» **What you are asked to do**: The data below is to be copied exactly, line by line.

*** Opening Information ***

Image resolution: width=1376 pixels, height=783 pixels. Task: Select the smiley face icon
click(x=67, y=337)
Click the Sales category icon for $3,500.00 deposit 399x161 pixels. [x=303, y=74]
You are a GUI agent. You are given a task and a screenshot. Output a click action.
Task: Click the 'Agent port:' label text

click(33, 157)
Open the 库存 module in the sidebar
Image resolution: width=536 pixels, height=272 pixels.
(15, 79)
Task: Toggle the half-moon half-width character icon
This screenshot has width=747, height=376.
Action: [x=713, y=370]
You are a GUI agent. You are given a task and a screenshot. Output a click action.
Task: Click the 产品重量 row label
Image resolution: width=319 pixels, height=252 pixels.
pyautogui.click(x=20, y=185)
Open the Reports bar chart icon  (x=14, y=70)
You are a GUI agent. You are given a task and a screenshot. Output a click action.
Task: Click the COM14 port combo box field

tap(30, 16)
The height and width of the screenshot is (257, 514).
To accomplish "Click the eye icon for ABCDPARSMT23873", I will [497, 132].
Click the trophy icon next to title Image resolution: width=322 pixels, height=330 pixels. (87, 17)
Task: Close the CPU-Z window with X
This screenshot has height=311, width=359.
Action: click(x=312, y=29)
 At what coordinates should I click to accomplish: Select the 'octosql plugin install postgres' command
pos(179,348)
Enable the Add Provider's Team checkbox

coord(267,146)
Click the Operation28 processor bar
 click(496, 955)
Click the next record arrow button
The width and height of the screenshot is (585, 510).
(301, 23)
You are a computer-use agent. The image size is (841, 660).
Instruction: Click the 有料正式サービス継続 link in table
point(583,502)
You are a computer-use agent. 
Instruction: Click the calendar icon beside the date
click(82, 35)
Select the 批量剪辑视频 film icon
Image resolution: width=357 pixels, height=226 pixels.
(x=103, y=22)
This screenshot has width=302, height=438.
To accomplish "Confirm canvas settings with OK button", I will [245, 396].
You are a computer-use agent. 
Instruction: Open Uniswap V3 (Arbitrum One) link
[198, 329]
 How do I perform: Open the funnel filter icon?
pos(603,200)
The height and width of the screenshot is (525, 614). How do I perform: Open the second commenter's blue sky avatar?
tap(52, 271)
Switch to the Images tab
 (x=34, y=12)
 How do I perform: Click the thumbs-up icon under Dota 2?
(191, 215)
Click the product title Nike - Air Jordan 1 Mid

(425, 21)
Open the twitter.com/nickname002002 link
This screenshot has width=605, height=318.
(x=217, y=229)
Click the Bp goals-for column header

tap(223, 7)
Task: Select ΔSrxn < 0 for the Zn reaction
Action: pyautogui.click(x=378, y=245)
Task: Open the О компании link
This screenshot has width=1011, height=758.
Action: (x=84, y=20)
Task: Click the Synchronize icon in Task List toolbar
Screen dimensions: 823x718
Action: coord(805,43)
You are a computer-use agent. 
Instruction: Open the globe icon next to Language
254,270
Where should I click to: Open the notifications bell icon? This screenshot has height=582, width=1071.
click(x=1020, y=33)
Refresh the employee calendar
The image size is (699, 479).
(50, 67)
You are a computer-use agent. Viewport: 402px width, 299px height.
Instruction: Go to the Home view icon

*** Closing Information ***

» **Answer space**:
Image resolution: width=1376 pixels, height=783 pixels. Task: Select the smiley face icon
click(x=67, y=337)
Click the Sales category icon for $3,500.00 deposit 399x161 pixels. [x=303, y=74]
You are a GUI agent. You are given a task and a screenshot. Output a click action.
Task: Click the 'Agent port:' label text

click(33, 157)
Open the 库存 module in the sidebar
Image resolution: width=536 pixels, height=272 pixels.
(15, 79)
Task: Toggle the half-moon half-width character icon
This screenshot has width=747, height=376.
Action: [x=713, y=370]
You are a GUI agent. You are given a task and a screenshot. Output a click action.
Task: Click the 产品重量 row label
Image resolution: width=319 pixels, height=252 pixels.
pyautogui.click(x=20, y=185)
Open the Reports bar chart icon  (x=14, y=70)
You are a GUI agent. You are given a task and a screenshot. Output a click action.
Task: Click the COM14 port combo box field

tap(30, 16)
The height and width of the screenshot is (257, 514).
To accomplish "Click the eye icon for ABCDPARSMT23873", I will [497, 132].
Click the trophy icon next to title Image resolution: width=322 pixels, height=330 pixels. (87, 17)
Task: Close the CPU-Z window with X
This screenshot has height=311, width=359.
Action: click(x=312, y=29)
 At what coordinates should I click to accomplish: Select the 'octosql plugin install postgres' command
pos(179,348)
Enable the Add Provider's Team checkbox

coord(267,146)
Click the Operation28 processor bar
 click(496, 955)
Click the next record arrow button
The width and height of the screenshot is (585, 510).
(301, 23)
You are a computer-use agent. The image size is (841, 660).
Instruction: Click the 有料正式サービス継続 link in table
point(583,502)
You are a computer-use agent. 
Instruction: Click the calendar icon beside the date
click(82, 35)
Select the 批量剪辑视频 film icon
Image resolution: width=357 pixels, height=226 pixels.
(x=103, y=22)
This screenshot has width=302, height=438.
To accomplish "Confirm canvas settings with OK button", I will [245, 396].
You are a computer-use agent. 
Instruction: Open Uniswap V3 (Arbitrum One) link
[198, 329]
 How do I perform: Open the funnel filter icon?
pos(603,200)
The height and width of the screenshot is (525, 614). How do I perform: Open the second commenter's blue sky avatar?
tap(52, 271)
Switch to the Images tab
 (x=34, y=12)
 How do I perform: Click the thumbs-up icon under Dota 2?
(191, 215)
Click the product title Nike - Air Jordan 1 Mid

(425, 21)
Open the twitter.com/nickname002002 link
This screenshot has width=605, height=318.
(x=217, y=229)
Click the Bp goals-for column header

tap(223, 7)
Task: Select ΔSrxn < 0 for the Zn reaction
Action: pyautogui.click(x=378, y=245)
Task: Open the О компании link
This screenshot has width=1011, height=758.
Action: (x=84, y=20)
Task: Click the Synchronize icon in Task List toolbar
Screen dimensions: 823x718
Action: coord(805,43)
You are a computer-use agent. 
Instruction: Open the globe icon next to Language
254,270
Where should I click to: Open the notifications bell icon? This screenshot has height=582, width=1071.
click(x=1020, y=33)
Refresh the employee calendar
The image size is (699, 479).
(50, 67)
You are a computer-use agent. Viewport: 402px width, 299px height.
Instruction: Go to the Home view icon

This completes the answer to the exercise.